Fascists and Socialists fought
The Socialists/Communists supported Fascism with the cry, "First Brown, then Red"... until the fascists went on to purge those that weren't politically correct enough to be fascists (including vocal Socialists/Communists). But this is common in Socialism. They all agree in loose concept to go to socialism... but they disagree on what the final form looks like, who should be in charge, and how to get there. So infighting between the branches and implementations of statism is the norm. They can only work together long enough to destroy the non-statists, then they fight for which branch of statism should be in control. So the example of fighting between Fascism and Communism (or Socialism) is not evidence they were on opposite sides at all, but this was much more like Hillary Clinton and Bernie Sanders fighting over who better represented the far left view for America.

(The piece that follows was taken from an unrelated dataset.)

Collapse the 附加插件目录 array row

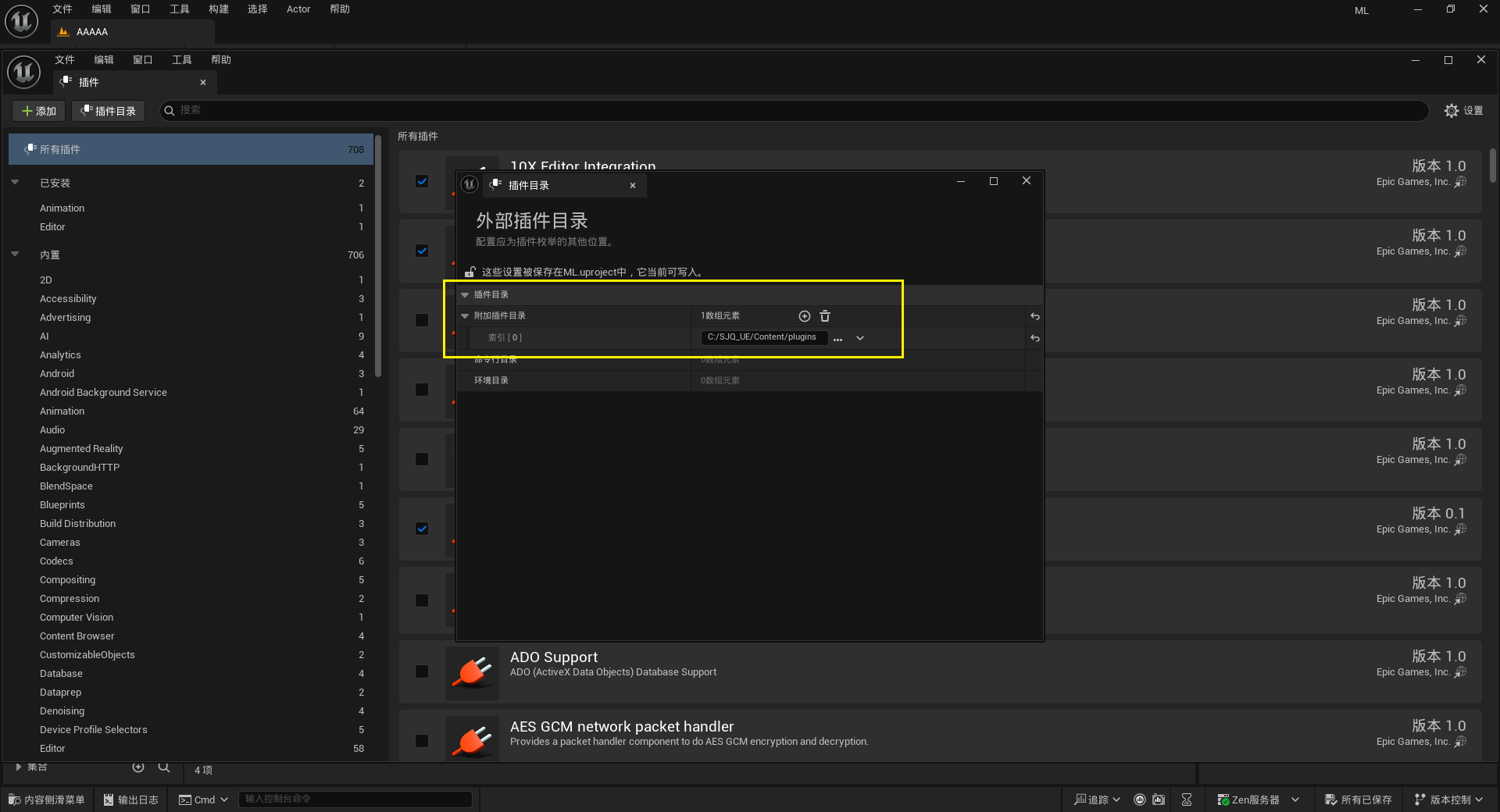(x=465, y=316)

The Communists of the time, returned the favor or persecution with their Antifa (antifascist) movement, does that mean they weren't true authoritarians? Both sides were intolerant radicals that didn't want internal threats and were willing to use violence against the other side.
Ironically, the modern Antifa movement in the U.S. usurped the symbology of the original Antifa movement, hopefully without them realizing that makes them communist revolutionaries trying to exterminate fascists and capitalists).
Fascism is categorized by some as "right wing", because in Europe (historically), left and right isn't liberalism vs. conservatism, it often means individualism (left) vs. authoritarianism or collectivism (right). So by that definition, British and American Liberalism (Libertarianism) was considered left wing, and Fascism was right wing because it was authoritarian and collectivist (not individualist) - but that means Socialism and Communism are right wing well. While in America, our terms reversed: individualists (libertarians, classical liberals, conservatives) tend to pool on the right, not the left, so the terms/meanings/roles are directly reversed. If Fascism is right wing in Europe, it's left wing in America (or they were using a different dimension to compare it on. The same way in America, Conservatism means go backwards: back when we had less government control, but in many European countries, conservatism can mean going back to when they had Monarchs and more authoritarian control. These terms don't translate as well as some people think. There's a lot of other ways to look at right versus left wing: none of them show fascism to be a purely right wing belief system, while all show it to be a strongly left wing one (by American definitions).